**CONSIGNA**. ¿A qué grupos limita la columna sobre el odio la condición de psicópatas? Enumérelos todos.

**TEXTO PARA LEER**.

:::

Publicado en: El Espectador
Por: Andrés Hoyos
Un buen amigo iba caminando el otro día por el centro de Bogotá cuando detectó muchísimo odio en varios corrillos de jóvenes en unas pocas cuadras. Nada muy distinto de lo que se ve entre los encapuchados que incendian buses, destruyen estaciones de transporte u oficinas de gobierno. ¿Qué en una ambulancia va una persona grave o una mujer en labores de parto? No le hace, no puede pasar. Los jóvenes que proceden así no tienen poder aún, salvo el de hacer daño e infligir violencia. Pero ¿qué pasa si andando el tiempo los dos fenómenos del título se funden? Se llega a algo parecido a la pareja de Rosario Murillo y Daniel Ortega, quienes hoy martirizan a Nicaragua.
El odio en un joven como los que vio mi amigo tiene dos fuentes primordiales posibles: la psicopatía en semilla, por el estilo de la que Pablo Escobar con los años convirtió en una ceiba, o una inseguridad muy profunda y una ira salpicada por el miedo, primo hermano del odio. Una complicación posible es que, como lo dijo alguna vez James Baldwin, puede que también se odien a sí mismos.
Ojo, no se debe confundir el odio con las discrepancias de fondo, que pueden existir sin verse salpicadas por la más destructiva de todas las pasiones. Yo, por ejemplo, discrepo en la mayoría de las cosas con el gobierno de Duque, pero no odio al presidente. Tampoco, dicho sea de paso, odio a los representantes del populismo de extrema izquierda, pese a que mis discrepancias con ellos son asimismo profundas. Álvaro Uribe, en contraste, sí es movido por esta pasión, aunque vaya que él también ha sido objeto de odios jarochos, como dicen los mexicanos.
Sería necio negar que el pueblo colombiano y muy en particular los jóvenes sufren de grandes carencias, las cuales se vieron agudizadas por el año largo de pandemia. Lo que resulta más difícil es extender la condición de psicópatas a más de unos pocos integrantes del Eln como los que pusieron la bomba de Cúcuta, a los vinculados a las disidencias de las Farc, a los mafiosos o a los dispersos grupos de anarquistas sin partido que gozan con incendios como el del Palacio de Justicia de Tuluá. Según eso, hay un contingente mucho más grande de inconformes que combina el miedo, la ira y la inseguridad aguda sobre el futuro.
No hay otro camino para tratar con los psicópatas que la represión, mientras que hacia los otros protestantes se debe extender la mano. Igual, un país en el que abunda el odio es muy difícil de manejar. Es preciso hacer concesiones claras a los resentidos de cara al futuro. Lo dicho en otras ocasiones: una educación pública muy repotenciada, becas amplias y una renta básica universal creciente. Sería lo mínimo para empezar a desmontar la bomba de tiempo que se ha ido armando. Sí, claro que además se debe impedir la destrucción de bienes públicos y privados, cuyo costo merma justamente los recursos necesarios para aliviar de manera progresiva las carencias de las que se quejan los jóvenes. Es indispensable dar un viraje político en 2022. ¿Hacia dónde? Se perfilan dos opciones: una reformista y progresiva; otra radical y destructiva. Serán los electores los que al final decidan cuál de las dos es preferible.
Concluyamos con una idea de Baudelaire: “El odio es un licor precioso, un veneno más caro que el de los Borgia, porque está hecho con nuestra sangre, nuestra salud, nuestro sueño y ¡con dos tercios de nuestro amor! ¡Hay que ser avaros con él!”, dice en Consejos a jóvenes literatos.

:::

**DATOS PROPORCIONADOS**.
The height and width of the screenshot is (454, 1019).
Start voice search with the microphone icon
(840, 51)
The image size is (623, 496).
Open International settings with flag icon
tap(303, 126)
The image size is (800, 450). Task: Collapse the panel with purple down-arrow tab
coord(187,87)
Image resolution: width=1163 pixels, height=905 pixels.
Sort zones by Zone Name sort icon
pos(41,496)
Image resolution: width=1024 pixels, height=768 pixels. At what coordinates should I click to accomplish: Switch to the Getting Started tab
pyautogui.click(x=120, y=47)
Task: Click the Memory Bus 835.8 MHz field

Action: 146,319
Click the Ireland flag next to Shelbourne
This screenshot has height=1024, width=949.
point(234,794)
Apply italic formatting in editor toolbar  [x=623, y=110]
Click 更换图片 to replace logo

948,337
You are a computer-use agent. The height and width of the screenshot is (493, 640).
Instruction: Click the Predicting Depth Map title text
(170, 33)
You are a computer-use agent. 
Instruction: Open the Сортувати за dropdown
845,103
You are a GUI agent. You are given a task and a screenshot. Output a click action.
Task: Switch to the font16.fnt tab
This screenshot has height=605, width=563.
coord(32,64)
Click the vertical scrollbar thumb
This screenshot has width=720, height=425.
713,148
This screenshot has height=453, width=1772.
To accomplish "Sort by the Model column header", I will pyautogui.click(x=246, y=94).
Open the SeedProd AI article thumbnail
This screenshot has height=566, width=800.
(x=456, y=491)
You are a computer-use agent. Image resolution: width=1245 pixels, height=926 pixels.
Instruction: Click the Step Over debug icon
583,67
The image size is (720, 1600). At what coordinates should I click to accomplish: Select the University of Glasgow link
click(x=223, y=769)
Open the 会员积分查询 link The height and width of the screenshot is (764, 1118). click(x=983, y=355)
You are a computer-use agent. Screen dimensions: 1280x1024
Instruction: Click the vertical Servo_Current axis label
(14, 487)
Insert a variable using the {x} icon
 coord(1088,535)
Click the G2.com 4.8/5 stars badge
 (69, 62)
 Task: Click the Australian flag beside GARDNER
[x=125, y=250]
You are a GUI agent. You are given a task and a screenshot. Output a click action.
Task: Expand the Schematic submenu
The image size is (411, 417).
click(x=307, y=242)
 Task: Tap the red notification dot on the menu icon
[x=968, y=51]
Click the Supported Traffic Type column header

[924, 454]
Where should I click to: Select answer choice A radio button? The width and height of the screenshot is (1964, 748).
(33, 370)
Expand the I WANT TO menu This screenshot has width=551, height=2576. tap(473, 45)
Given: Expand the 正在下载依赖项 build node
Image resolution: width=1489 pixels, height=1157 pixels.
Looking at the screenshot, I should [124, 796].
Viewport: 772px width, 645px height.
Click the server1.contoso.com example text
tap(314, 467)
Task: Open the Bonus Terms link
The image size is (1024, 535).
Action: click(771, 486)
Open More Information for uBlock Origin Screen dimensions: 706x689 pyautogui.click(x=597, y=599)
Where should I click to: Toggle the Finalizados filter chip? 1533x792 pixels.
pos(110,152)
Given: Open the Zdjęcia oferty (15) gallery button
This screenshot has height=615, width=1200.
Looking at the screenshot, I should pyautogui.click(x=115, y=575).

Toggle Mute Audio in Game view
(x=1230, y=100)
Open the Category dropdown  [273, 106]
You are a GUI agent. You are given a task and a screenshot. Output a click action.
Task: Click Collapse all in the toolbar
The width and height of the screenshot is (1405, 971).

:::

**RESPUESTA**.
- Unos pocos integrantes del Eln, como los que pusieron la bomba de Cúcuta
- Los vinculados a las disidencias de las Farc
- Los mafiosos
- Los dispersos grupos de anarquistas sin partido que gozan con incendios como el del Palacio de Justicia de Tuluá